Brooke dropped wearily into the chair by the desk; the strain of the last hour had been greater than what she actually felt; she had been hurried swiftly to face stern realities, which all her life, though through no choice of her own, had been to her a side issue in which she took no part or responsibility, and which she was never allowed to question. Then, seeing that the reporter was standing and evidently at a loss how to go, she went forward with extended hand, saying, very gently, “Good-by. I think I may trust you not to misunderstand my father’s illness now.” Turning to the figure by the window, now all on the alert, she said, “Lucy, dear, will you please show Mr. Brownell the way out, there are so many turns in this inner hall?” Then, as Lucy raised her eyebrows in disgusted question marks, Brooke continued, “Ah, forgive me! this is my dear friend, Miss Dean, Mr. Brownell, and”—a little smile hovered around the comers of her mouth in spite of herself—“you may be very sure that she will never tell you anything but the whole truth!”
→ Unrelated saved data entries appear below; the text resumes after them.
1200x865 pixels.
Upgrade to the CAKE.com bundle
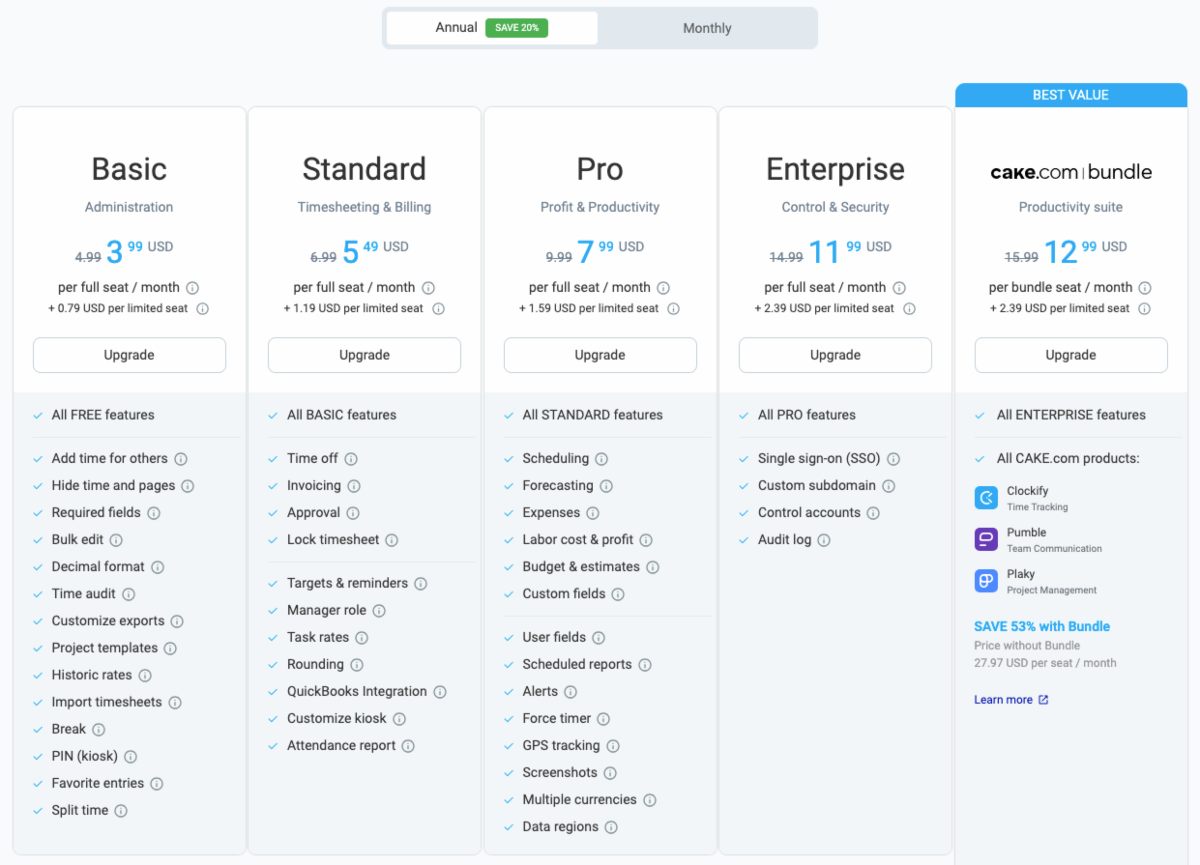pyautogui.click(x=1071, y=355)
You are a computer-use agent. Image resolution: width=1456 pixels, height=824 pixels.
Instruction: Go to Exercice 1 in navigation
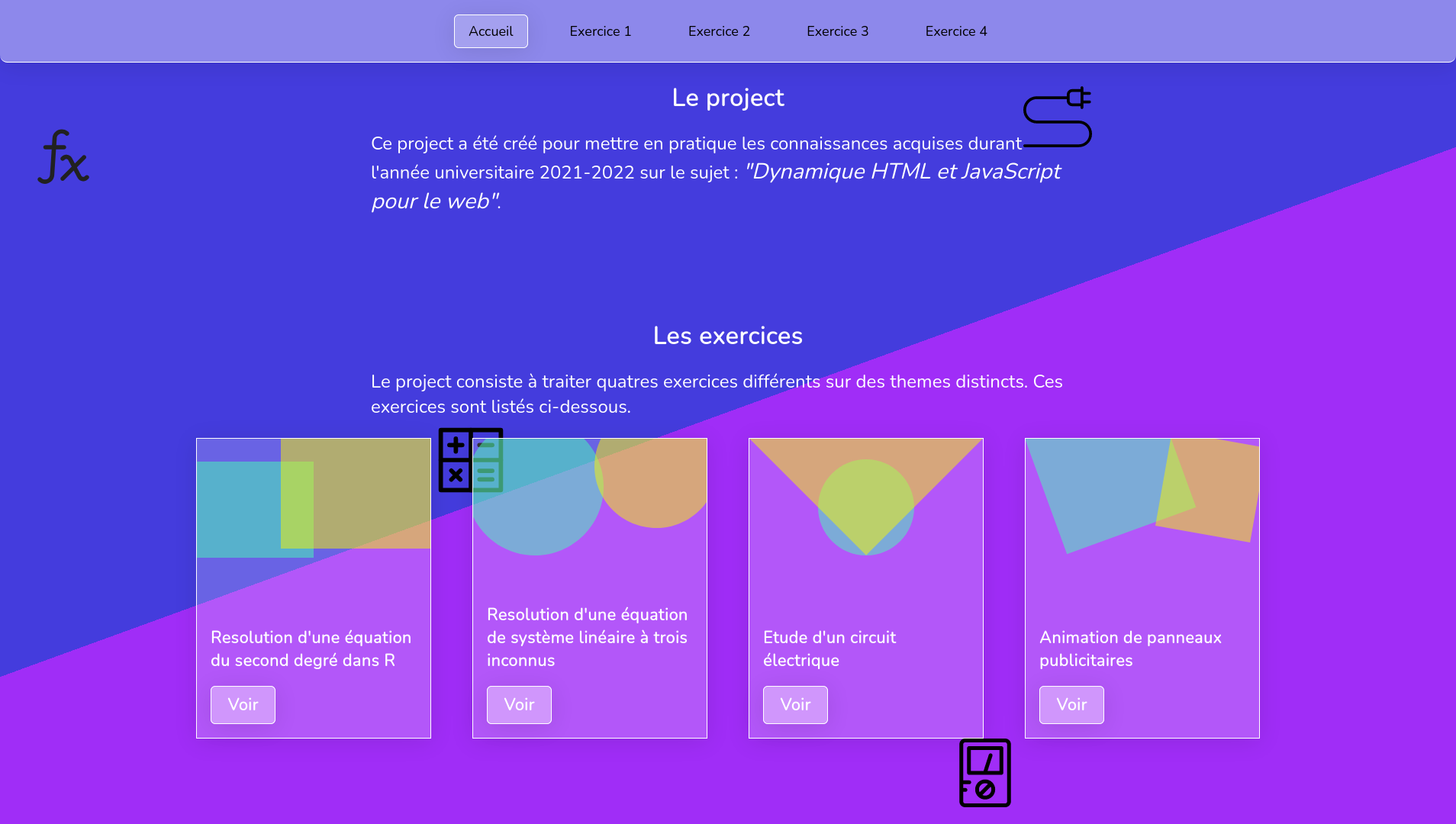click(x=601, y=31)
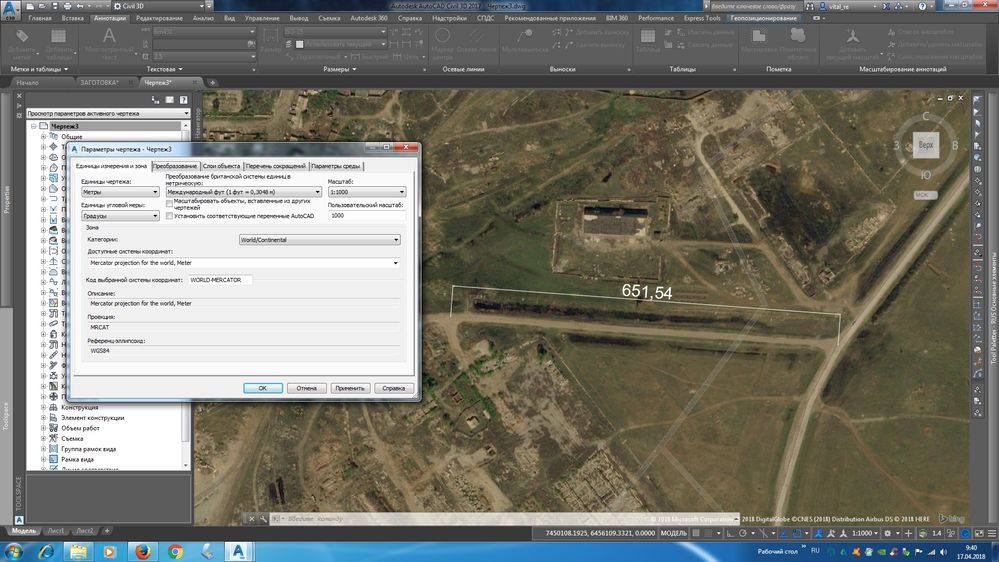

Then, as the two girls changed places and Lucy led the way down the main hall, Brooke reseated herself before the desk, that might tell so much if it only could, folded her arms upon it, hiding her weary eyes in them. Had she done right or wrong in letting a stranger see her father’s real condition? Would it make outside conditions better or worse? Why had the doctor given out such evasive bulletins? Well, the die was cast, and something within told her that from that hour, when she had taken the family responsibility upon herself, she would have to bear it.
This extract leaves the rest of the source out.